**Exercise materials**
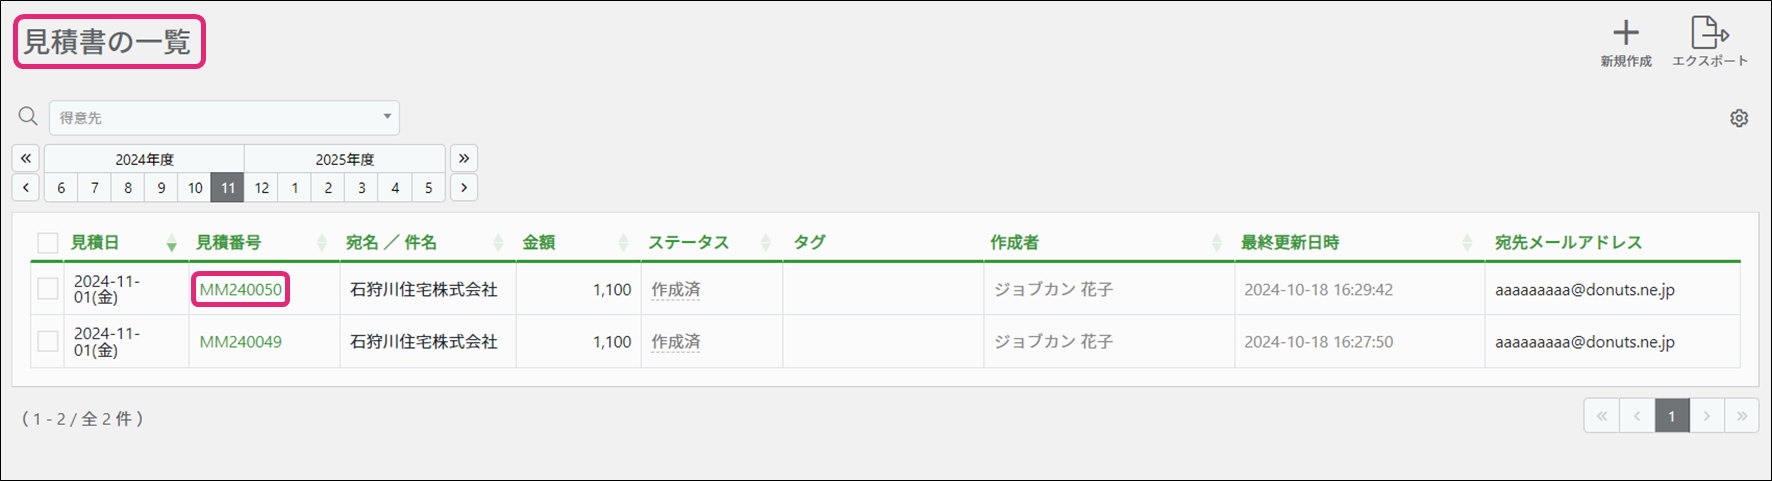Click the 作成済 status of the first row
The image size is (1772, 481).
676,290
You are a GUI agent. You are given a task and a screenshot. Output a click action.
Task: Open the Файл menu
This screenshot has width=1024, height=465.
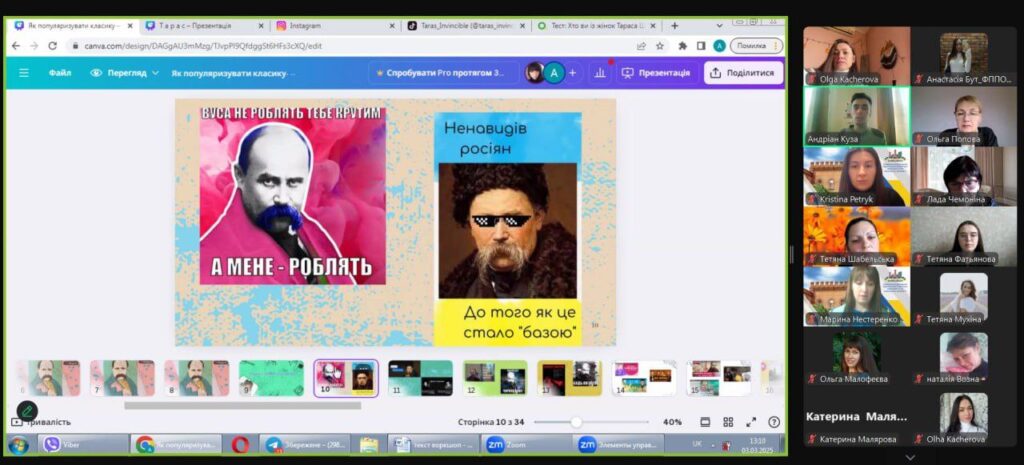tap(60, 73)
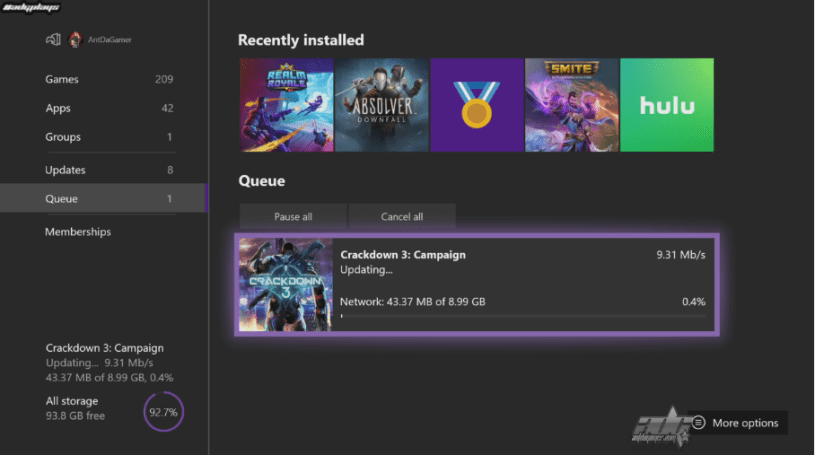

**Task requirements**
Please retype exactly the lines from the one containing "You are a GUI" through the last line of the records, both included, leaving out every picture.

**Output of the exercise**
You are a GUI agent. You are given a task and a screenshot. Output a click action.
Task: Open the Файл menu
This screenshot has width=1024, height=465.
tap(60, 73)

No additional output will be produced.